- _Belge alıntısı_
..........

Bilişim sistemlerinin,banka veya kredi kurumlarının araç olarak kullanılması suretiyle dolandırıcılık suçu, TCK’nın 158/1-f maddesinde düzenlenmiştir. Maddenin gerekçesinde de; “Dolandırıcılık suçunun, bilişim sistemlerinin, banka veya kredi kurumlarının araç olarak kullanılması suretiyle işlenmesi de, birinci fıkranın (f) bendinde bu suçun bir nitelikli unsuru olarak kabul edilmiştir. Bilişim sistemlerinin, banka veya kredi kurumlarının, özellikle bu kurum ve kuruluşları temsil edenlerin, kurum ve kuruluşları adına hareket eden kişilerin, başkalarını kolaylıkla aldatabilmeleri bir güven kurumu olan bu kuruma güvenin sarsılması bu kurumların araç olarak kullanılması suretiyle dolandırıcılık suçunu, nitelikli hâl saymıştır.
Bilişim sisteminin aldatılmasından söz edilemeyeceği için, ancak bu sistemin araç olarak kullanılarak bir insanın aldatılması yani dolandırılması halinde bu bendin uygulanması mümkündür. Aksi halde yani sisteme girilerek bir kişi aldatılmayıp sistemden yararlanılarak çıkar sağlanmışsa
Bilişim suçu veya bilişim sistemi kullanılmak suretiyle hırsızlık suçunun oluşması söz konusu olacaktır.

..........

- _Verilen malzeme_
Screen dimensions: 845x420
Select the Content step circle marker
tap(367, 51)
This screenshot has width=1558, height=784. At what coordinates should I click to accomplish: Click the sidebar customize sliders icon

..........

- _Kısa görev_
Dolandırıcılık suçuna ilişkin metinde “Bilişim sisteminin aldatılmasından” ifadesinden “söz konusu olacaktır.” ifadesine kadar uzanan bölümü hiç değiştirmeden alıntılayın.

- _Tam çıktı_
Bilişim sisteminin aldatılmasından söz edilemeyeceği için, ancak bu sistemin araç olarak kullanılarak bir insanın aldatılması yani dolandırılması halinde bu bendin uygulanması mümkündür. Aksi halde yani sisteme girilerek bir kişi aldatılmayıp sistemden yararlanılarak çıkar sağlanmışsa
Bilişim suçu veya bilişim sistemi kullanılmak suretiyle hırsızlık suçunun oluşması söz konusu olacaktır.